• **Task statement**: All lines in the data that hold the word "menu" need copying.

• **Records to use**:
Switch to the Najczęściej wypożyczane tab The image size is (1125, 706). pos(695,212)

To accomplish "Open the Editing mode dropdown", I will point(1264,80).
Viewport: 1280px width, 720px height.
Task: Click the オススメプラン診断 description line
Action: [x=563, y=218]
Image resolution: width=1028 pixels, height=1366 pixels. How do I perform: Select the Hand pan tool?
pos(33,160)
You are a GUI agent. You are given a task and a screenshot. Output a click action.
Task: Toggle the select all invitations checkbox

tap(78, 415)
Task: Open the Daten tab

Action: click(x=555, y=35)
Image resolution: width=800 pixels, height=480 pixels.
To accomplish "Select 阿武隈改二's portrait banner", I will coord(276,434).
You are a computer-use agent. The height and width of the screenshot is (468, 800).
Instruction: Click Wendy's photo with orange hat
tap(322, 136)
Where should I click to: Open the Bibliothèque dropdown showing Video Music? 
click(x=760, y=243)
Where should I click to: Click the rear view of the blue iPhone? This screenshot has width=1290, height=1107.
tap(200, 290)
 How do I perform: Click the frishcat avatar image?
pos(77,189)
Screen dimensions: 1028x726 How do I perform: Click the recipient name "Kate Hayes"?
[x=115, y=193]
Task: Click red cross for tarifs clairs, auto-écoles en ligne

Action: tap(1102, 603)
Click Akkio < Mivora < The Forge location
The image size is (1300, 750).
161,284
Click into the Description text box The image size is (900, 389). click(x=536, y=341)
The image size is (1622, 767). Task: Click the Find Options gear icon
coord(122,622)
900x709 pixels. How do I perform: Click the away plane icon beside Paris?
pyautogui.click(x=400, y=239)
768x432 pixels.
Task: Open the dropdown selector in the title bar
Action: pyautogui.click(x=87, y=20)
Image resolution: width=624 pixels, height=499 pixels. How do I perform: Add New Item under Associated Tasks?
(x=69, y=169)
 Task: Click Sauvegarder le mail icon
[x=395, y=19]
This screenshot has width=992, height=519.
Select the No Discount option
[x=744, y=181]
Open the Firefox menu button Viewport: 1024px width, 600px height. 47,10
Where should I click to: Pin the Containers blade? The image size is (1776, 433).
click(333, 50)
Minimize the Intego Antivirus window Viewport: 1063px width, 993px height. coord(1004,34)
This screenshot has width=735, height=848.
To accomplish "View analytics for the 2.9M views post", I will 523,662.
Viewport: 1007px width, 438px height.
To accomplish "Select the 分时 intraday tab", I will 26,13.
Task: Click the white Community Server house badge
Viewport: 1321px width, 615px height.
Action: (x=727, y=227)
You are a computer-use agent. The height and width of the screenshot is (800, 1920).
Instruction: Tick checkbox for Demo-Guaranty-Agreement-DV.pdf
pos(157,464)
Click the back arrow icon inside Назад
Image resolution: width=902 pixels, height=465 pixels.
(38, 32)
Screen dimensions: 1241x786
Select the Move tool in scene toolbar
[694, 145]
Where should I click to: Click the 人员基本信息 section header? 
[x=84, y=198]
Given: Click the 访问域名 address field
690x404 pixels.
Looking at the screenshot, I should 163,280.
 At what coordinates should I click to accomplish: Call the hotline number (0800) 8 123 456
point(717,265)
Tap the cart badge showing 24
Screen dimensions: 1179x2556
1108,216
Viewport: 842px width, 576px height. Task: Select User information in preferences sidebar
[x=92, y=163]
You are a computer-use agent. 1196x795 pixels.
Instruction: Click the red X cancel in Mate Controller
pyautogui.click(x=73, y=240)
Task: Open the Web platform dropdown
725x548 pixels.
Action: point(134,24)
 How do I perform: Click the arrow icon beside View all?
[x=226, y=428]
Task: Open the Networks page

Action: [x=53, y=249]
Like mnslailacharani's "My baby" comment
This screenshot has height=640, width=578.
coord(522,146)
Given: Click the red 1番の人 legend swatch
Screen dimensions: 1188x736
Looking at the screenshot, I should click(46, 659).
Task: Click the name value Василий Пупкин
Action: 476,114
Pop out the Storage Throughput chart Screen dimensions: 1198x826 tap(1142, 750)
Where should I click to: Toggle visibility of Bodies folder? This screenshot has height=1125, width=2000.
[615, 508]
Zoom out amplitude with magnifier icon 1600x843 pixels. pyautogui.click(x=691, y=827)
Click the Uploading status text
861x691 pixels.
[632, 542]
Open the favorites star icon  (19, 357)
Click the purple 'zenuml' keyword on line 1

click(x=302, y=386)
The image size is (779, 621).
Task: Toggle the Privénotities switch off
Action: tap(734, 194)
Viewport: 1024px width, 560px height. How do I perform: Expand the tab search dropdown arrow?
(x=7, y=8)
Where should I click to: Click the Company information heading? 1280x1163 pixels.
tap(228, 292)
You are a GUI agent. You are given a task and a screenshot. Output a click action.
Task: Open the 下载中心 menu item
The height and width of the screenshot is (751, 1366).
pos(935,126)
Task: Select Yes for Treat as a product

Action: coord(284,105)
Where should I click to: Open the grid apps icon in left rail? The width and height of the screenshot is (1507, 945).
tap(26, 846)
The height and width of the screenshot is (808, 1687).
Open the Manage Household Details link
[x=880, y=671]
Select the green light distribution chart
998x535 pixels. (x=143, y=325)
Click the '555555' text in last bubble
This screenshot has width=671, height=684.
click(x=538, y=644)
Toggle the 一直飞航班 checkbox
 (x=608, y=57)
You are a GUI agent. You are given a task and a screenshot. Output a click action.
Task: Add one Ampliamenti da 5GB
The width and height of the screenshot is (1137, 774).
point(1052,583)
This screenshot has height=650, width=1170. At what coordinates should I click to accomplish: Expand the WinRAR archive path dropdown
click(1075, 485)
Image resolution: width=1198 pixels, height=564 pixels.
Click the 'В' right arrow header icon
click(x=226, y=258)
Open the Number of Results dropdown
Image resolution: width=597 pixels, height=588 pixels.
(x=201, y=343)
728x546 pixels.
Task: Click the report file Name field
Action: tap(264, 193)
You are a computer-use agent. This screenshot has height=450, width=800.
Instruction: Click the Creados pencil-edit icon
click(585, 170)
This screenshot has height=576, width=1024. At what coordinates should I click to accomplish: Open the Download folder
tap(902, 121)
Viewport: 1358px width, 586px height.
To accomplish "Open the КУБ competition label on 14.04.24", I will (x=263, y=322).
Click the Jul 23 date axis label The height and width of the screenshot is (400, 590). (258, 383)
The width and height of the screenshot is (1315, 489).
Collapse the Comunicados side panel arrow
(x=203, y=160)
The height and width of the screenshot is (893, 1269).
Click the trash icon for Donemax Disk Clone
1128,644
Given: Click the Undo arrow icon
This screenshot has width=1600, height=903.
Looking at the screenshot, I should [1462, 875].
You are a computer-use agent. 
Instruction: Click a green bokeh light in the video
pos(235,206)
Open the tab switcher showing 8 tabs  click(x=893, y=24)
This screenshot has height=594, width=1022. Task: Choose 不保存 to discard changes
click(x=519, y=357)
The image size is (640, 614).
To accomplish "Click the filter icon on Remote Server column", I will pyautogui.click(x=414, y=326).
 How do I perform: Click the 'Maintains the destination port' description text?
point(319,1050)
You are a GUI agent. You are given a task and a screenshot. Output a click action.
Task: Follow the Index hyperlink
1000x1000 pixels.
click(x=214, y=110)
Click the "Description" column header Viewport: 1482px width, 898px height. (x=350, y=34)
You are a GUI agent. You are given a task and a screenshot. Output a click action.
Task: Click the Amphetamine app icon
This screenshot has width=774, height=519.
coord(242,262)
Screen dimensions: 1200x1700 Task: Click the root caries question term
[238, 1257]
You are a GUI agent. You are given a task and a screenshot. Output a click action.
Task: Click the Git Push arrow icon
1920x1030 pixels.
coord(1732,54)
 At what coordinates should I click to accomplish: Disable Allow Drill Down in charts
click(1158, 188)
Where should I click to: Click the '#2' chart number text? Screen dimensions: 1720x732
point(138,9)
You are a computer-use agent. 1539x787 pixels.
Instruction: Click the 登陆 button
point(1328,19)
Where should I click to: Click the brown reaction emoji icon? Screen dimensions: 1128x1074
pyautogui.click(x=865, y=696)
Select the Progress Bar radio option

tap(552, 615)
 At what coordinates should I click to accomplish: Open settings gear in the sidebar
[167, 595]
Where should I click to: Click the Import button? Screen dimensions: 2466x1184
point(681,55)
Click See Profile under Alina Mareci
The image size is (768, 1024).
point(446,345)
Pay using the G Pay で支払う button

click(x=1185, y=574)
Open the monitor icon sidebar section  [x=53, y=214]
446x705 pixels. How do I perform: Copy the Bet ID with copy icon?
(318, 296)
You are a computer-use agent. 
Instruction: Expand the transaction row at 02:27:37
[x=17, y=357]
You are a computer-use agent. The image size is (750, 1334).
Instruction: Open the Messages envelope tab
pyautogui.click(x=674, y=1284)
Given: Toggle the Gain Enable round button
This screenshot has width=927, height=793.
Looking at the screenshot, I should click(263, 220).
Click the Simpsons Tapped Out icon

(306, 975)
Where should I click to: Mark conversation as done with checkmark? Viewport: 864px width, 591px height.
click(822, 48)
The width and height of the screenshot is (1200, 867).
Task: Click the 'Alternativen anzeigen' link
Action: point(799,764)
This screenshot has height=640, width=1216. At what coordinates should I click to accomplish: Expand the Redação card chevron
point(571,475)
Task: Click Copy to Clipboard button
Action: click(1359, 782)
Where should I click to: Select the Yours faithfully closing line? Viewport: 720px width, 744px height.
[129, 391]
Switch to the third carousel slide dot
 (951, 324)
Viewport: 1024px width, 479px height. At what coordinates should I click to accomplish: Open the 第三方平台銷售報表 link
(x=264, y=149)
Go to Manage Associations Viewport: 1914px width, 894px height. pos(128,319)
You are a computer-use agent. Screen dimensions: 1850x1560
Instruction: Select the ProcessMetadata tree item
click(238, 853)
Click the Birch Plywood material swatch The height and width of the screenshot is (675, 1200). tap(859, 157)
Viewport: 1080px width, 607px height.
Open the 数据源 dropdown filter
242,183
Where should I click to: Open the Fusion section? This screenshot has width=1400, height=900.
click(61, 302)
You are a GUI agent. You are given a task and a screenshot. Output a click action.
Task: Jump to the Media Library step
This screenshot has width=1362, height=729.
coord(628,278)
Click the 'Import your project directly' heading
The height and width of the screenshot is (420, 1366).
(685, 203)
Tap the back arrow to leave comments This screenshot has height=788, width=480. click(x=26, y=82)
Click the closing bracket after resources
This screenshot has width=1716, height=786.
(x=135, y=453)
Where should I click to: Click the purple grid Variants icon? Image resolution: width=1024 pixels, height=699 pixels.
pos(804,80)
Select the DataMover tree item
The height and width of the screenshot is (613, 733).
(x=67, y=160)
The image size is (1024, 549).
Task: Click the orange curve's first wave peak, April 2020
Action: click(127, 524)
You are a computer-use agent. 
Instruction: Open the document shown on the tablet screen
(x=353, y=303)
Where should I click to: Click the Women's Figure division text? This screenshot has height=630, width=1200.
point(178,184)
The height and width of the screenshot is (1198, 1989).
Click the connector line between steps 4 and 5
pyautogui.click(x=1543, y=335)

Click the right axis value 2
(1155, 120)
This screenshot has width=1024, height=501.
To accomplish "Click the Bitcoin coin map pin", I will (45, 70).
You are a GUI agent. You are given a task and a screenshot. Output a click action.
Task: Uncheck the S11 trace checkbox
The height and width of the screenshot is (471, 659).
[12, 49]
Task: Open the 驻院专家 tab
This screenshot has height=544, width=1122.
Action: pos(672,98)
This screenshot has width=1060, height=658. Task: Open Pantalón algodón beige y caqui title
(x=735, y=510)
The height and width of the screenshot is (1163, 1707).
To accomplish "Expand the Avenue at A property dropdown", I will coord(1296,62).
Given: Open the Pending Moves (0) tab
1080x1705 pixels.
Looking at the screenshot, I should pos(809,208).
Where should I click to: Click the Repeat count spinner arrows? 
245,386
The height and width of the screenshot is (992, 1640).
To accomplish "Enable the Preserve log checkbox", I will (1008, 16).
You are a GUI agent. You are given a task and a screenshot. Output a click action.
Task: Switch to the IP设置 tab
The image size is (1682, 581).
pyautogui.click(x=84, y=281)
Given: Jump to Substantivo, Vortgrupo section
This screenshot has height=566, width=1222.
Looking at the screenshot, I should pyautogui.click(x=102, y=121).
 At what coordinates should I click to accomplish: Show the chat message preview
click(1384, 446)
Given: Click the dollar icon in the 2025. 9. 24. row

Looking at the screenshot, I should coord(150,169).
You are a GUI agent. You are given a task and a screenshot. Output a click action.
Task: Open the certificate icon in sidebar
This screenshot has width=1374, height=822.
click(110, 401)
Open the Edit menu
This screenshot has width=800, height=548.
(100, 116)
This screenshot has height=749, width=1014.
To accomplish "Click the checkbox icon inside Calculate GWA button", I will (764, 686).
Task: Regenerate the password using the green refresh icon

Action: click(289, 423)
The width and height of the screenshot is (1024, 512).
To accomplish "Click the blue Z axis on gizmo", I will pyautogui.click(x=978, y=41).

• **Answer space**:
Open the Firefox menu button Viewport: 1024px width, 600px height. 47,10
Task: Open the 下载中心 menu item
Open the Edit menu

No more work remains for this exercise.